Recent studies on MALDI analysis of microorganisms have been focused on development of standardized analytical protocols (Vargha et al., 2006; Ilina et al., 2009) and high throughput analysis of pathogenic bacteria (Donohue et al., 2006; Rajakaruna et al., 2009). Perhaps a universal protocol for sample preparation and analysis will not be obtained, due to the complex nature of MALDI experiments. Careful control of the sample preparation and measurement parameters is the key to the success of the fingerprinting approaches. The MALDI‐MS fingerprinting approach has been applied to analyze Bacillus spores (Dickinson et al., 2004), Campylobacter (Mandrell et al., 2005), Salmonella (Leuschner, Beresford‐Jones, & Robinson, 2004), Aeromonas (Donohue et al., 2006), Clostridium (Grosse‐Herrenthey et al., 2008), Streptococcus (Williamson et al., 2008), non‐fermenting bacteria (Pseudomonas cepacia) (Mellmann et al., 2008), Staphylococcus (Rajakaruna et al., 2009), Neisseria (Ilina et al., 2009), and Helicobacter (Ilina et al., 2010). The approach has such advantages as being able to detect intact biomarkers, simplicity of sample preparation, broad‐band identification, and high throughput.

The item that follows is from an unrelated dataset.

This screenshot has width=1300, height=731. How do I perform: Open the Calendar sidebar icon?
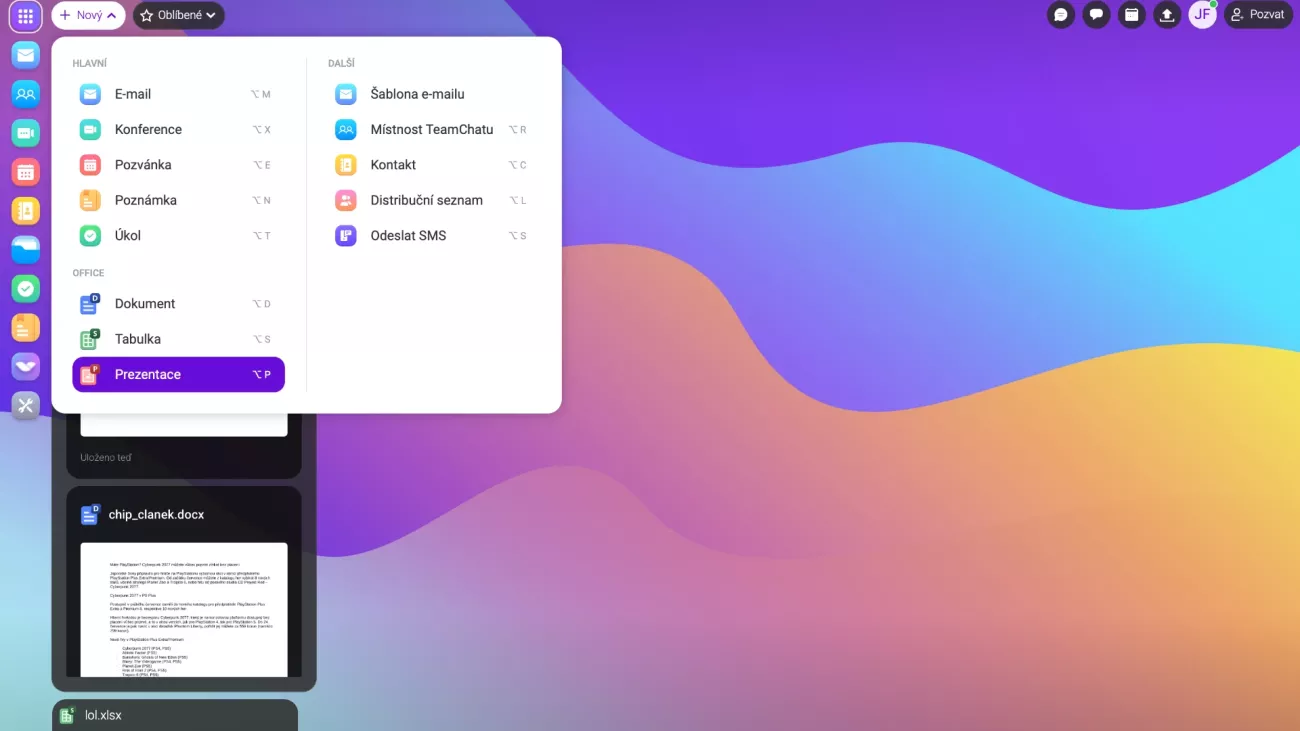[26, 172]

Matrix‐assisted laser desorption/ionization (MALDI) mass spectra might vary with growth media and growth stage (Valentine et al., 2005; Wunschel et al., 2005). The intra‐ and inter‐laboratory reproducibility of whole‐cell MS, and the effect of culture media on the spectral profiles, have been investigated (Walker et al., 2002). Williams et al. (2003) discussed the experimental factors that affect the quality and reproducibility of bacterial analysis with MALDI‐TOFMS.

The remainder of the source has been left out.